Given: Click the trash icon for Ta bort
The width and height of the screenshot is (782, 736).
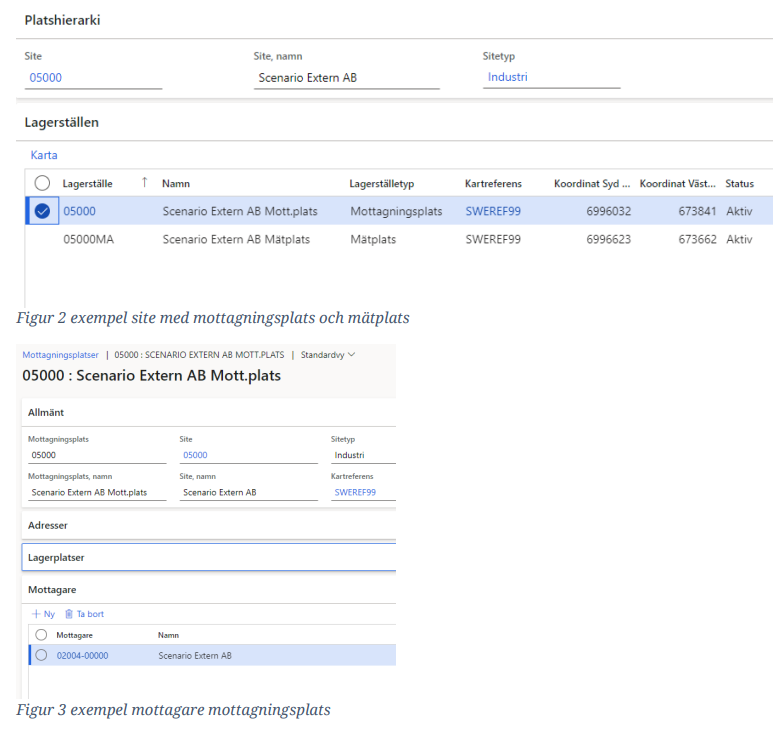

==

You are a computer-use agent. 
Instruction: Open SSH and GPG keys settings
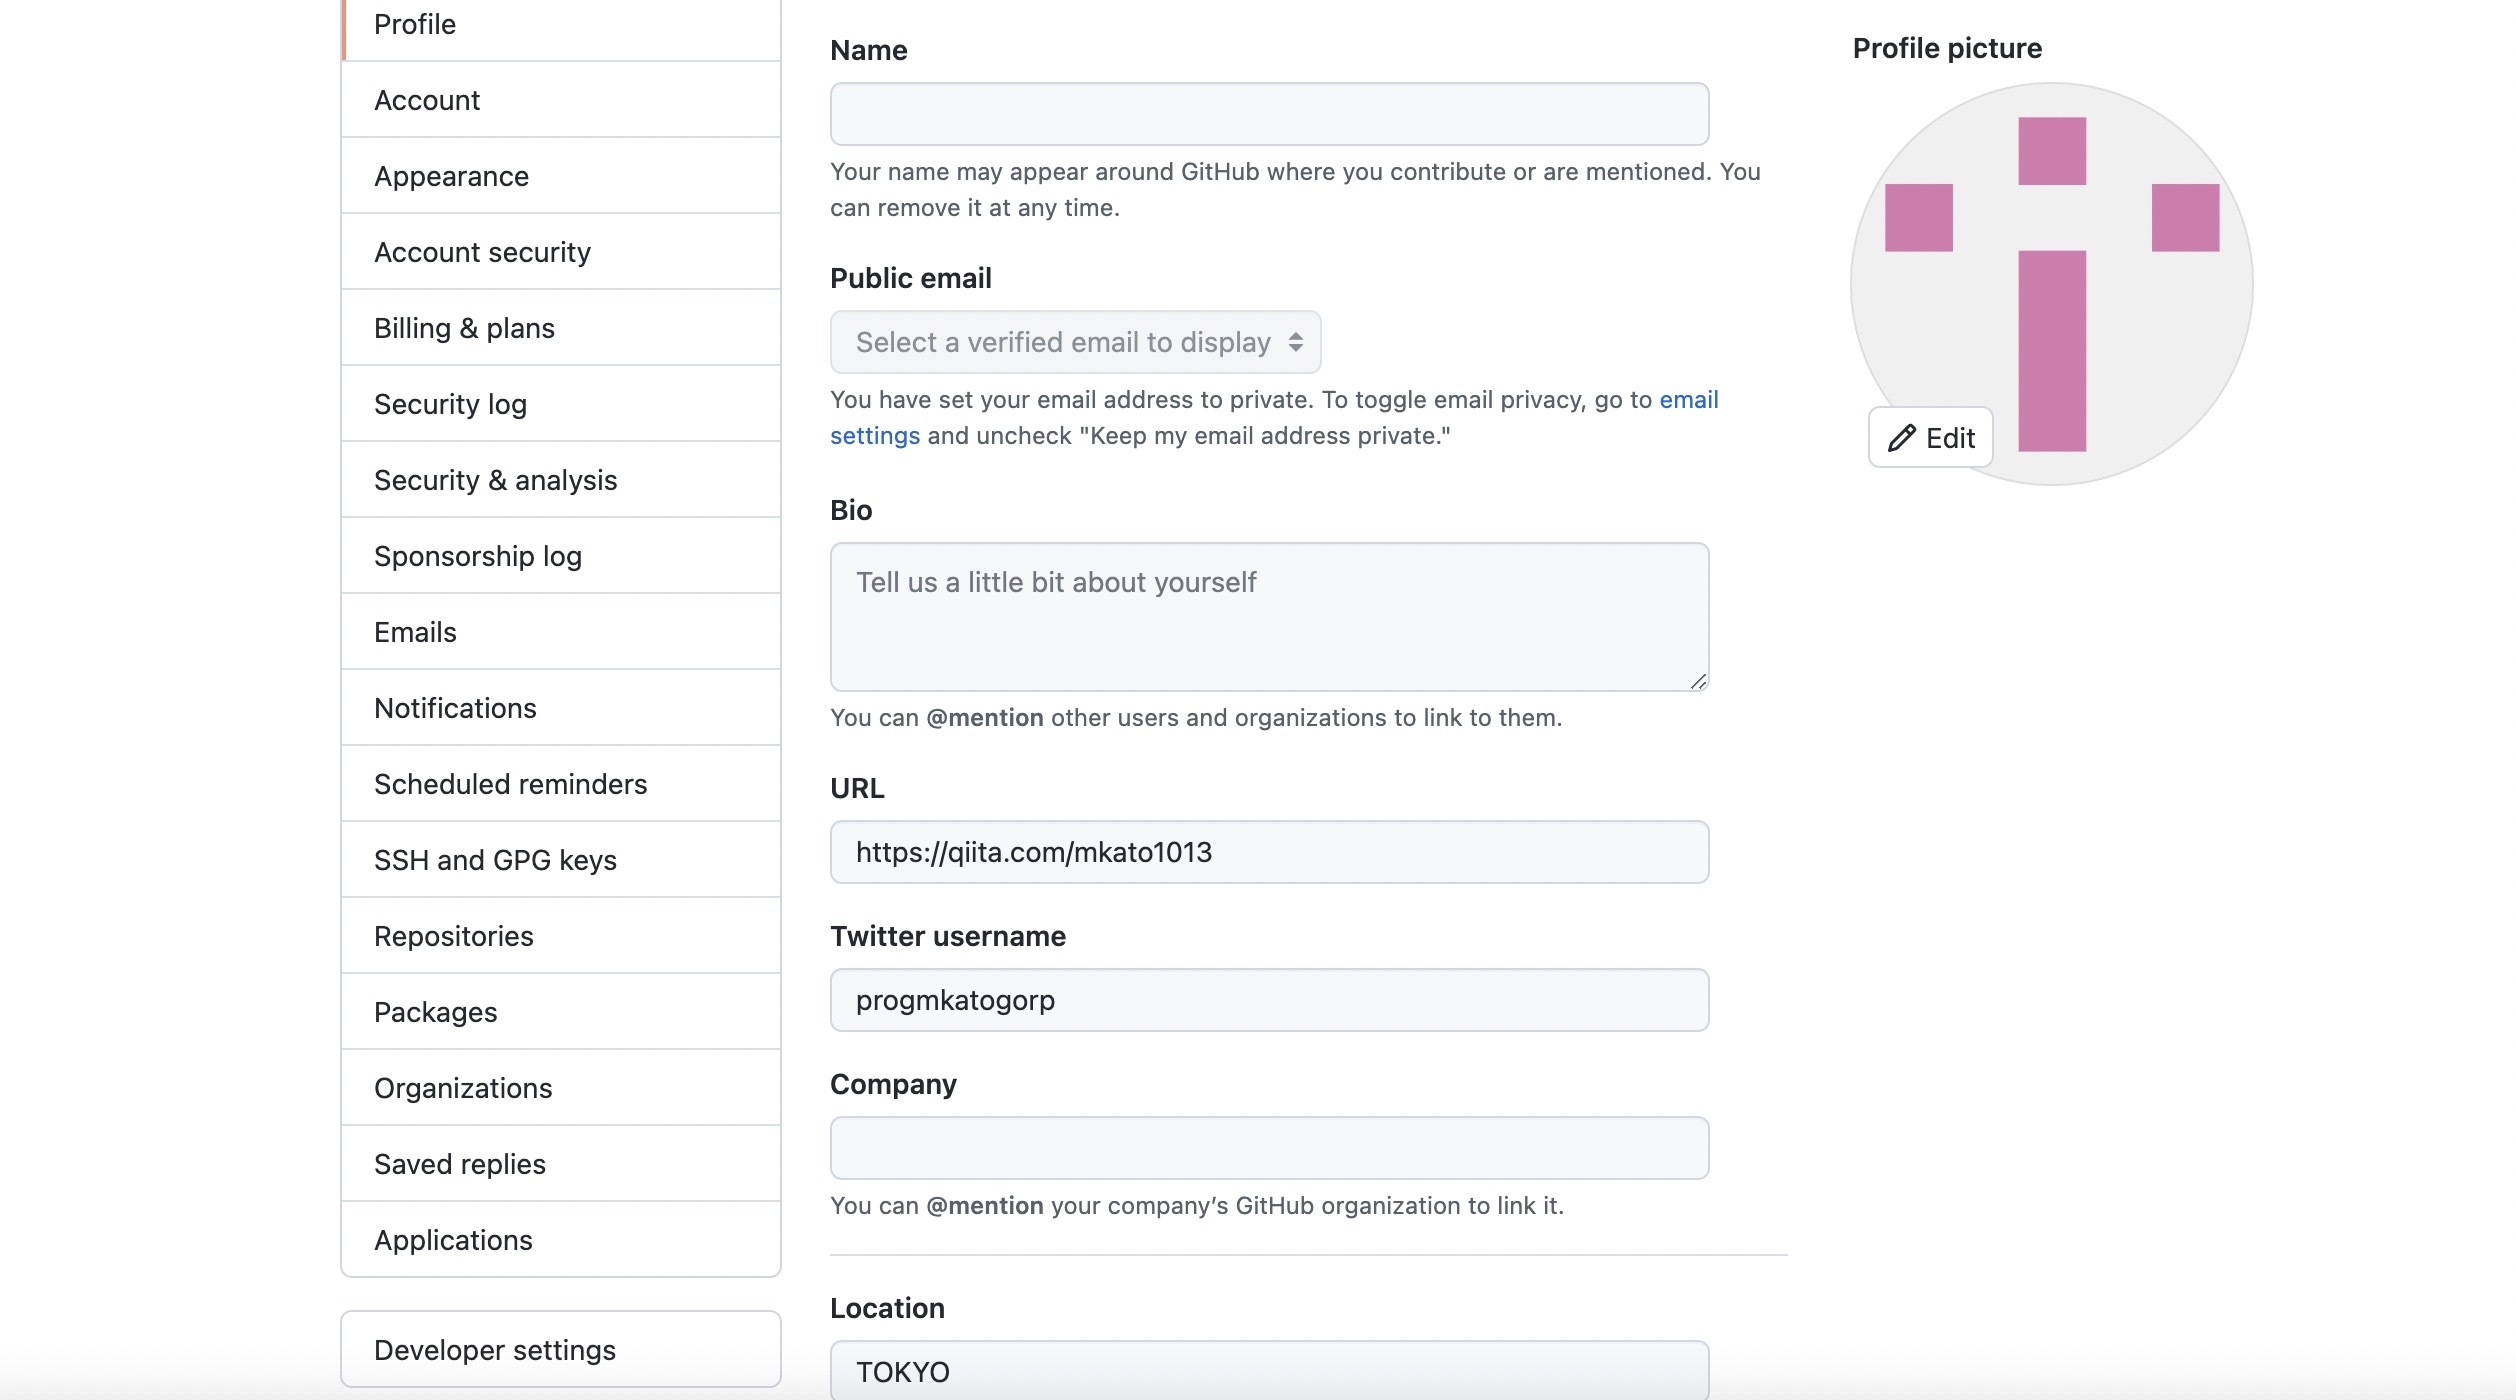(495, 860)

Exercise goal: Reproduce the records word for word, beginning at the line containing "Given: Click the trash icon for Ta bort" and ending with the line containing "The width and", both lines included.

Expected answer:
Given: Click the trash icon for Ta bort
The width and height of the screenshot is (782, 736).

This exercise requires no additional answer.